Universities, in Stefan Collini’s words, are places where things are studied for their own sake. Whatever these things might be, they are usually difficult, because clever people have spent centuries working on them: they cannot be mastered in a year by a school-leaver. If we are honest with students, they will suffer the shock of realizing that they will never master their discipline in full, since only trivial fields can be fully mastered. This puts them in the same position as the academics who teach them: we are trying to chip some pieces off our own ignorance, but starting from more knowledge. Academics do work which makes us feel stupid; the more we work on a topic, the more we realize how little we understand it.
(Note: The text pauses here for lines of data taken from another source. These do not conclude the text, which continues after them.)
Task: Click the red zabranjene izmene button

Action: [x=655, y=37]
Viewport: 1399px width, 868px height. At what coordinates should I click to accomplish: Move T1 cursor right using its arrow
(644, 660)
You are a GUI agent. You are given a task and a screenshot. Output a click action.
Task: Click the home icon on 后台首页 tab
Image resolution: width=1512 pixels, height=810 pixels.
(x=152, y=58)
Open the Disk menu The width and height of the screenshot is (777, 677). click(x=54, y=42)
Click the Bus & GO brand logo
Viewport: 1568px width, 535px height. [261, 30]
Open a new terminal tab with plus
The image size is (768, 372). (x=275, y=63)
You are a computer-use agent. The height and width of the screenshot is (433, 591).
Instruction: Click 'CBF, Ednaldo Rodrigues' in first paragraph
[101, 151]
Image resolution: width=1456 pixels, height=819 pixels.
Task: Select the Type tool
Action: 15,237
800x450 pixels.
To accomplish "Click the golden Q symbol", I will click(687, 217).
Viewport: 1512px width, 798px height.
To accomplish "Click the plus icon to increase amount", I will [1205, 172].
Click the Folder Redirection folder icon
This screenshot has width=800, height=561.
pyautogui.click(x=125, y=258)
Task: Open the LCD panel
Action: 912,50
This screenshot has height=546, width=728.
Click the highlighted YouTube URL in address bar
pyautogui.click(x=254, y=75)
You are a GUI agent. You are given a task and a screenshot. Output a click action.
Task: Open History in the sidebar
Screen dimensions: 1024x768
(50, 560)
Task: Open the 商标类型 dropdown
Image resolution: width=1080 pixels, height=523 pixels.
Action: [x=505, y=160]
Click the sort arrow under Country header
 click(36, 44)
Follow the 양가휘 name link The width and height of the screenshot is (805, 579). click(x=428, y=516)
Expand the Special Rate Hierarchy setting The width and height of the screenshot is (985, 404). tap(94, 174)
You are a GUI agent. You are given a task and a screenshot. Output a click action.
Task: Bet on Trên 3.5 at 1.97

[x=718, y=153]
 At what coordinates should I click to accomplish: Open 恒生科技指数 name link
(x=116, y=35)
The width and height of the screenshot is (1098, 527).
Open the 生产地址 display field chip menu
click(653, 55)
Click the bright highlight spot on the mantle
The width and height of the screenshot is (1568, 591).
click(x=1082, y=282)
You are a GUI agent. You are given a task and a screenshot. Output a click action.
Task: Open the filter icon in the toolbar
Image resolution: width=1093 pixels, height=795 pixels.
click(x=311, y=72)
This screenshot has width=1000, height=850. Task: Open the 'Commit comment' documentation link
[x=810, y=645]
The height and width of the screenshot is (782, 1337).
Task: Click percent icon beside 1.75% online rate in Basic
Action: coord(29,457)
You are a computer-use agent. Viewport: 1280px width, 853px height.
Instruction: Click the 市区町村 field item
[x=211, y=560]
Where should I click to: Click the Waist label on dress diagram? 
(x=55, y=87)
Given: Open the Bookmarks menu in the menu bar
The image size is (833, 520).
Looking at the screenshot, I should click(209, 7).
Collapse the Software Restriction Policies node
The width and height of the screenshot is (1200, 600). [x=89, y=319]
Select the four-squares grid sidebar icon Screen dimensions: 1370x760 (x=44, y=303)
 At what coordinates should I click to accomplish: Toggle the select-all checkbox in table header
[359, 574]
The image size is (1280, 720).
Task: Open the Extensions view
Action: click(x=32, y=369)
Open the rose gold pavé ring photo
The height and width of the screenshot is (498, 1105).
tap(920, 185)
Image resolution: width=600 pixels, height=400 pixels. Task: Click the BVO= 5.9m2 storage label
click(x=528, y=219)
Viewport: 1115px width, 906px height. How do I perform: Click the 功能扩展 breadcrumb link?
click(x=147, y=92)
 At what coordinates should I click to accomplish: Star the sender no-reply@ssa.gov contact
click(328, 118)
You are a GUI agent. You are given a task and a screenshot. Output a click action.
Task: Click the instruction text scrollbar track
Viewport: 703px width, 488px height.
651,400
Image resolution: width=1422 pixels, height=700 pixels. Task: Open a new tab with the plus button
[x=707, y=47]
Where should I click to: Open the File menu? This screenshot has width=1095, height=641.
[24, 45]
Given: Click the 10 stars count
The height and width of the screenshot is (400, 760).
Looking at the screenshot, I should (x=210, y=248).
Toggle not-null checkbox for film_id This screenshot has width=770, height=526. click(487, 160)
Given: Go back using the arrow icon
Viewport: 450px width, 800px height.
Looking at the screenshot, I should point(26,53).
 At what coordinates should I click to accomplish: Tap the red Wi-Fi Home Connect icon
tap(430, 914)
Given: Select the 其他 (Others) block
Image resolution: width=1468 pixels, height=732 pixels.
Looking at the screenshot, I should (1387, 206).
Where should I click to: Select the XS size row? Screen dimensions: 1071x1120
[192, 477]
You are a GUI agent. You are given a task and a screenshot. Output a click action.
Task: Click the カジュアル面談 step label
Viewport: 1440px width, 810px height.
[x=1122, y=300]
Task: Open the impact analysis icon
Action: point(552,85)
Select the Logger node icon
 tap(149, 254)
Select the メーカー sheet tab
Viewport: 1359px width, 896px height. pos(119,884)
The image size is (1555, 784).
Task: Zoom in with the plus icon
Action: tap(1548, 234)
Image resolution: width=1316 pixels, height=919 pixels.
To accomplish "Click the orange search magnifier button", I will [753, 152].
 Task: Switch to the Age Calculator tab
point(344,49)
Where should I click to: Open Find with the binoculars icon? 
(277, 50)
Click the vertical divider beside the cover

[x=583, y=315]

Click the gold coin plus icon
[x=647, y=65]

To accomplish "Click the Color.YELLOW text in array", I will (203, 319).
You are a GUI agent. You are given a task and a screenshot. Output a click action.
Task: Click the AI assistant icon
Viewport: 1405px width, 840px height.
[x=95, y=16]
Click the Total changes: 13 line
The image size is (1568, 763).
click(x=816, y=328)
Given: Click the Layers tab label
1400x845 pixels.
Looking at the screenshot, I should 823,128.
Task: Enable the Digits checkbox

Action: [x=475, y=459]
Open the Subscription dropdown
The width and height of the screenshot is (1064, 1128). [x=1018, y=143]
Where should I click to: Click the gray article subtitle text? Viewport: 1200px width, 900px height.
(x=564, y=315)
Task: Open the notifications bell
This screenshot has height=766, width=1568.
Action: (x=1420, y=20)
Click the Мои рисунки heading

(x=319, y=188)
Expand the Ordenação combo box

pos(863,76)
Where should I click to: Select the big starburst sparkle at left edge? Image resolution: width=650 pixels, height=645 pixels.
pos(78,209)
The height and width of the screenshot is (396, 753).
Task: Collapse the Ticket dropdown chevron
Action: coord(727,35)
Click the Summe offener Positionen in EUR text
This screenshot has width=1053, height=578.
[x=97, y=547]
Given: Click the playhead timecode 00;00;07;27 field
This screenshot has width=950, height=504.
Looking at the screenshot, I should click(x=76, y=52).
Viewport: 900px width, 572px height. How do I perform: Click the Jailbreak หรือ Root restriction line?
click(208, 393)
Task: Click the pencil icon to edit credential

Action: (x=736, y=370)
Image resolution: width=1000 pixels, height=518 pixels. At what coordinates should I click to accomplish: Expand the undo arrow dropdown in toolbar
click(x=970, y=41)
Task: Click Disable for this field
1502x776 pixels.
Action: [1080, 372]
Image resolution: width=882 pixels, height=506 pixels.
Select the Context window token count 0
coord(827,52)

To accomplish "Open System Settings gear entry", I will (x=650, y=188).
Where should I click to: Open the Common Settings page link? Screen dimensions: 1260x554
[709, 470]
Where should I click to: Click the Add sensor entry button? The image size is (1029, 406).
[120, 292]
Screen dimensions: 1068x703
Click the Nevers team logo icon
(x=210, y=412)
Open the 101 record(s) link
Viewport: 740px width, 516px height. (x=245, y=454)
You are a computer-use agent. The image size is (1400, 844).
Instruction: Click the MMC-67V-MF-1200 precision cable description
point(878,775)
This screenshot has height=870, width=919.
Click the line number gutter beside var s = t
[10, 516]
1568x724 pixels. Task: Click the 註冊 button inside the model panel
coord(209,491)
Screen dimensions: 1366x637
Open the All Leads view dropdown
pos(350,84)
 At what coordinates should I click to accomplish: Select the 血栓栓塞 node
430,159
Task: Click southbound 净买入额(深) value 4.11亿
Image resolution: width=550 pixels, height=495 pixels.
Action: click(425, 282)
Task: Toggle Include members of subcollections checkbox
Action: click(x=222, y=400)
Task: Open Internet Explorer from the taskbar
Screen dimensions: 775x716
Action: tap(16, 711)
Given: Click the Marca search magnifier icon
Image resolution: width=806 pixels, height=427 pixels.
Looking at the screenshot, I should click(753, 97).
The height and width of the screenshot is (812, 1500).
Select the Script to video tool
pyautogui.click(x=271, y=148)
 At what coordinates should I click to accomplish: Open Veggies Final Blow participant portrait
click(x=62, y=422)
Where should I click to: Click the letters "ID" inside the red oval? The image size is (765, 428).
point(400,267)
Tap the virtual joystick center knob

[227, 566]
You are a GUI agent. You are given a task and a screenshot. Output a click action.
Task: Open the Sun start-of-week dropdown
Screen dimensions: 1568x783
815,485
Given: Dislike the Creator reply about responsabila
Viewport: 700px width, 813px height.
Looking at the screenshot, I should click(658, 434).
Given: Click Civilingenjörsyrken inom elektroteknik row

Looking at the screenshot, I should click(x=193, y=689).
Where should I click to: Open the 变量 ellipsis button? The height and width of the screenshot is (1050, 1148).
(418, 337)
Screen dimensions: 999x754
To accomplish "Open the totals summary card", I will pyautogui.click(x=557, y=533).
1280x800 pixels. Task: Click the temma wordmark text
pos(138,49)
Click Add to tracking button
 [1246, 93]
Students are in the same position, with the difference only that they must master work that has already been done (though not by them), whereas academics are trying to master work which nobody has done, which is why we have bigger waste paper baskets.

Edward Said wrote that a

case can be made for genius as forced labour, a sort of convict-like return, again and again, to the workbench, studio, desk, easel to try to finish a work whose early inspiration recedes further and further back, and requires almost desperate attempts to give it realisation and permanence. That point is finally arrived at only after much uncertainty and unremitting effort: all along a real doubt gnaws away at one’s confidence, threatening to undermine the work completely. The products of genius are precarious, by no means guaranteed in their outcome, and, alas, derive from often thankless effort. It’s far too much work for most people to be a genius.

If even an authentic genius feels unsure, or stupid, or that their efforts are inadequate, why should new graduates be encouraged to feel `satisfied’?

A university education should inculcate intellectual honesty in students, a habit of rigorous assessment of claims, of evidence, and of arguments. That education is part established fact, part the interpretation of fact, part ongoing argument, and part independent thought. Dealing honestly with reality requires taking on what is already known, and believed, and testing it. This is unsettling because it may require confronting your own assumptions, but this is the dissatisfaction which any thinking human being bears as the price of being able to do anything of value.

Intellectual satisfaction is self-satisfaction. If you want to feel clever, watch Sesame Street.